This post brought you to courtesy of reading The Artist's Rule by Christine Valters Paintner as part of Story Session's Story 201 e-course. 

I've spent years searching for balance. That one magic point where my house stays clean, I stay sane, the budget is honoured, and my creativity flourishes. I've yet to find it and now I'm becoming grateful that I never found balance. If I had, I would have tried to turn it into a performance metric, one more thing to unsuccessfully strive towards. One more way to feed the lies of not being enough, of being a drain on my husband.

There isn't one point of balance. There are many. It's not this mystic magical place where I make it all happen, but rather it's slowing down to sink deep into the season, to honour the cycle of my life, my season, my month, my week, my day. The idea has been creeping into my awareness through nature walks. My spirit sensing the truth, seeing that everything around us was created with a rhythm and each piece is necessary for nature to thrive.

I've been reading Paintner's The Artist's Rule and soaking in the ideas of not searching for a balance point, but instead of honouring the season that I am in. I recognize that right now that's hard because my inner artist and my inner monk are in two different seasons. I'm not sure yet how to bridge the two. My Artist is in Spring - coming fully alive, bubbling with new ideas and new life. My Monk is in late Autumn, shedding beliefs and lies that keep us from the rest and faith that nourishes us. I'm not certain how to live in two season at the same time.

Recognition though is the first step. I'm choosing to sink deep into the awareness of my seasons, to honour them and not force Spring to be Summer before it's time, or to run back to Summer because Autumn is painful.

As a monk and artist, I want to rise and fall like the ebb and flow of the ocean. I want to shed parts of myself in autumn, to go deeply inward in winter, to blossom into spring, and to shine forth and be radiant in summer. I want to live my life in healing rhythms that honor the lmits of my body, the pleasures of rest, and the delights of play. +Christine Valters Paintner, The Artist's Rule

Wednesday, August 27, 2014

Interfaith Marriage: Stepping Beyond Just The Two of Us

Once more the uncertainty of my husband's spiritual journey is coming front and centre for me. It's that time of year when community groups and Bible studies and activities that we haven't had since he came out to me this summer resume. I want to support him. For him to know he has the freedom to choose what is right for where he is at and require him to hide his de-conversion.

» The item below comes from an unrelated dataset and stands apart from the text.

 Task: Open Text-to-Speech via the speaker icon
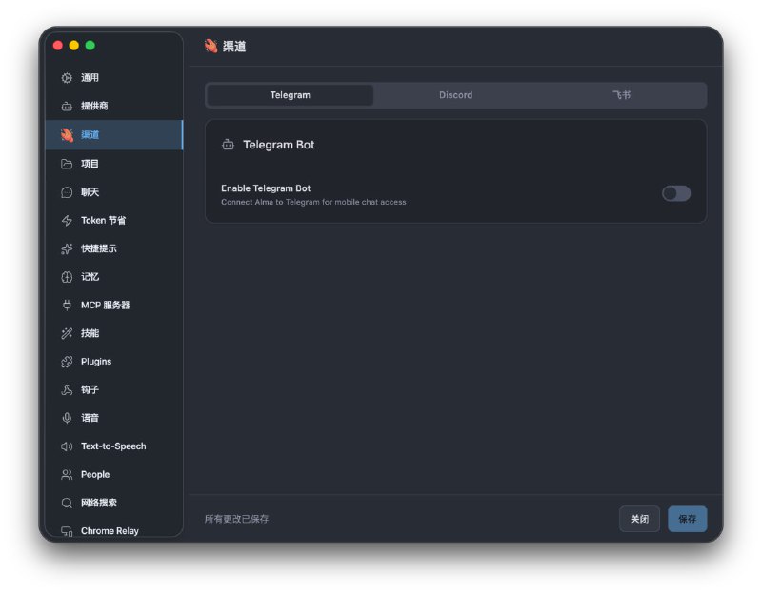click(67, 446)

Selfishly I hate that this is going to be one more thing that I do alone now. In reading some of the experiences of other spouses whose partners have de-converted, they often express that it gave them the freedom to explore their own faith in ways they hadn't previously. I love that for them. I'm the opposite. I was already exploring. I was the one who started, who gave him permission. While my journey has led me closer to my own spirituality, his has led him further away. I feel lonely in my faith. I'm still searching for what community could look like for me in my own walk and doing it alone is both liberating and terrifying.

As we walk out into this more public season of sharing what has changed over the summer, I'm afraid of the responses that we'll get. I'm afraid people will tell me that they are praying for him. Which, hey I'm all for prayer, but if that's the only support you are willing to give him or I, the only response that you have, then please keep it to yourself. Too often it feels like a dismissal of him as a person and my very real struggle. Ask how you can pray for us, listen to our feelings, or do non-religious things with us as couples.

I worry about the pressure, all the what if people say this or that. And yeah I'll deal with it, but I wish I could give people a primer on what not to say. Most Christians I know don't like to talk about what happens when someone's faith beliefs change. There's a lot of fear there. I get it. I grew up being terrified of hell with this angry Deity who killed people for making the wrong choices. There's much of this that I don't have answers for myself, so please don't feed my fear. Don't prey on it or pressure me to make him come back to church or God or faith. Don't ask me to explain his choices. Go talk to him. But when you do, please see him as a person, not a lost sheep that must be herded back into the fold. Or a child who's throwing a fit and needs to be tolerated, or punished depending on your parenting style.

In the same way, please don't be shocked when you hear that my prayer request is not for his salvation or his return to faith. I am not responsible to spend the next 20 years praying him back into the "family of God". I'm responsible to live my faith for myself. I need support and I need people willing to connect with my faith journey, because that's no longer built into my marriage. Sure we can talk about it, but he and I are reading from two completely different books these days, so common ground when it comes to faith is not something we have. I've said it before  and I'm going to keep saying it. This is lonely for me. It breaks my heart to show up by myself in faith circles where he used to attend with me. I have my own journey through this - and for right now, it doesn't involve re-converting him.

What it does involve is learning to be authentic with myself and with others. It means messy posts like this one and tears over coffee. It means ranting in my therapist's office. I have a tonne of questions. Don't we have enough challenges to overcome in this marriage without also navigating this? I don't expect people to have answers. I'm not even sure that I need answers as much as I need people who are willing to sit with me in the middle of the questions.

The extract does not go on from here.